ZITIERTER TEXT

───

# Angel Urlaubs-Woche 2021 - Mequinenza - Rio Ebro



## fwde (5. November 2020)

Für Anfang 2021 (positiv denkend - Corona läßt grüßen) steht eine Woche Angel Urlaub
in der Gegend Mequinenza am Rio Ebro auf dem Plan. Ziel, vom Boot aus auf Barsch und Zander

Aus Corona Sicht plane ich mal aus heutiger Sicht den Februar oder den Mai 2021 (vor oder nach der der Laichzeit)

Wer kann ein wenig über seine Angel Erfahrungen (z.b. Stichwort Oberer- und oder unterer Stausee) 
am Rio Ebro berichten - was sollte man auf jeden Fall beachten ?

Und wer hat evtl. einen gleichen Urlaubsplan


----------



## nostradamus (5. November 2020)

Hi,
verstehe gerade nicht wirklich wo du fischen willst! 
Am Fluss oder an den Seen? 
Willst du in ein Camp? Welches? Wie willst du fischen? Hast du dich mit den gesetzen auseinander gesetzt? 

Gruß


----------



## fwde (5. November 2020)

Das ich nicht im Auto schlafen will ist ja wohl klar - es wird eines der vielen Camps (die vermutlich alle froh sind wenn wieder Gäste auch in der Nebensaison kommen)
mit einem vernünftigen Paket Angebot (Wohnung, Boot, benötigte Lizenzen, ...) sein. Das Camp soll auch möglichst direkt am Fluss liegen
Selbst bin ich zeitlich recht flexibel - soll heißen, ich schaue vorher auf die Wetterkarte und werde daher sehr kurzfristig buchen
Und wer dann ein gutes und faires Komplettangebot macht der hat einen Gast

PS: Es ist ja ein erster Besuch dort - daher würde ich mir am liebsten beide Seiten der Staumauer anschauen. Ob das sinnvoll bei der kurzen Zeit ist - deshalb frage ich ja


----------



## nostradamus (5. November 2020)

───

ZU LÖSENDE AUFGABEN
(A) Nenne sämtliche Fragen, die nostradamus in seinem ersten Beitrag im Forentext stellt, im Wortlaut.
(B) Gib bitte den Abschnitt des Forentexts wortgetreu wieder, beginnend bei „Für Anfang 2021“ und endend bei „der der Laichzeit)“.
Die anschließenden Zeilen stehen für sich und gehören nicht zum Forentext.

BEREITGESTELLTE ANGABEN

───

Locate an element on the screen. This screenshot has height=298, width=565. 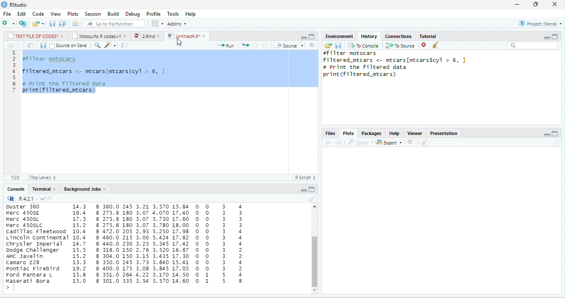
search file is located at coordinates (114, 24).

───

ANTWORTEN IM ÜBERBLICK
(A)
- Am Fluss oder an den Seen?
- Willst du in ein Camp?
- Welches?
- Wie willst du fischen?
- Hast du dich mit den gesetzen auseinander gesetzt?

(B)
Für Anfang 2021 (positiv denkend - Corona läßt grüßen) steht eine Woche Angel Urlaub
in der Gegend Mequinenza am Rio Ebro auf dem Plan. Ziel, vom Boot aus auf Barsch und Zander

Aus Corona Sicht plane ich mal aus heutiger Sicht den Februar oder den Mai 2021 (vor oder nach der der Laichzeit)